Pneumothorax can cause chest pain and make you feel short of breath. However, it can sometimes appear on a chest X-ray without causing any complaints. If this occurs, it may clear up on its own, or you may need a tube placed into the chest to allow the air to leave. It is possible that you will stay in the hospital for a couple of days.
If a pneumothorax occurs, it usually happens shortly after the surgery. As a result, you will be monitored in the hospital for three days. If it occurs after you have returned home, the team will provide you with written instructions on how to seek immediate professional care.

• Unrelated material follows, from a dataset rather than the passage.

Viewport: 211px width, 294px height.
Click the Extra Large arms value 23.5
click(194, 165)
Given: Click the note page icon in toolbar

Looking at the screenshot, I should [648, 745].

What is Better Valve or Surgery?
Both treatments have been shown to improve breathlessness and quality of life in carefully selected persons. Before recommending the best solution, the team of health care professionals will evaluate the lung function, emphysema distribution, and other aspects in your case.
There have been no trials that directly compare valves and surgery to date. For more than 25 years, lung volume reduction surgery has been performed, and there is a suggestion that it can help patients live longer. Valve therapy, according to experts, is expected to have a similar advantage. However, no long-term research has been done to back this up. Clinical study data are likely to be released soon, and they may aid in decision-making.

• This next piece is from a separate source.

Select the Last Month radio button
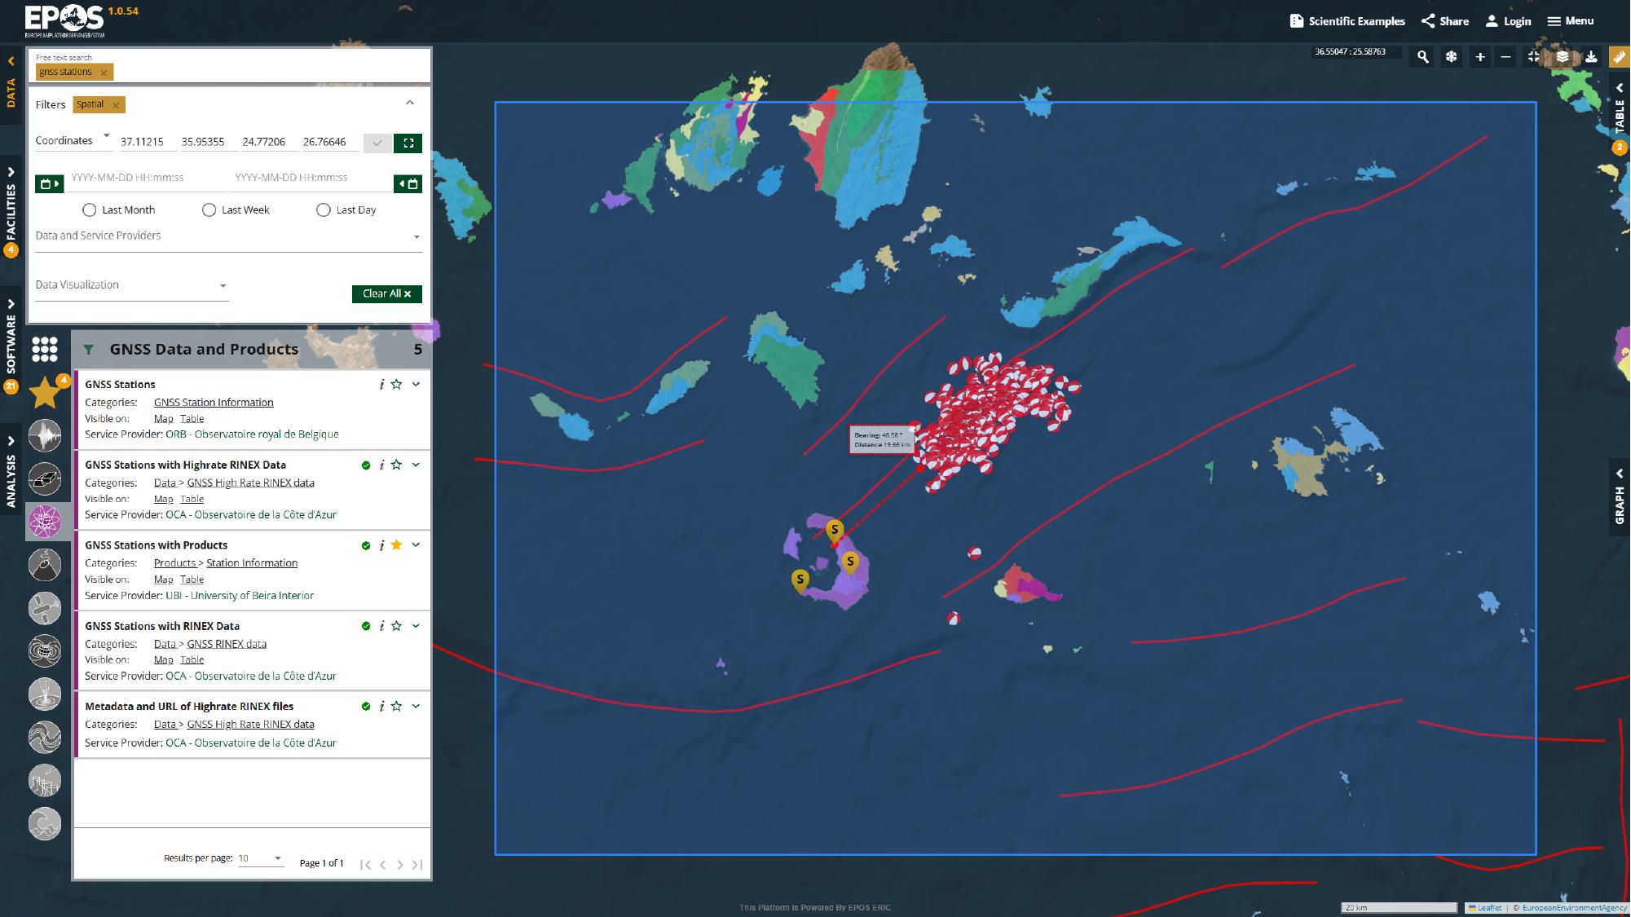 [x=89, y=209]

In emphysema, lung volume reduction surgery (LVRS) is still the most effective approach to reducing lung volume. There are several non-surgical approaches that are the subject of ongoing and substantial research to find the optimal approach, as none of them have demonstrated the same level of efficacy as the surgical process. In correctly selected individuals with moderate to severe emphysema, LVRS provides long-term relief of dyspnea. For an effective LVRS, proper patient selection and prior preparation are required. Professionals from pulmonary healthcare, thoracic surgery, thoracic anesthesiology, critical care medicine, rehabilitation medicine, respiratory therapy, chest imaging, nursing, and the patient are all required to participate and engage in an effective LVRS program.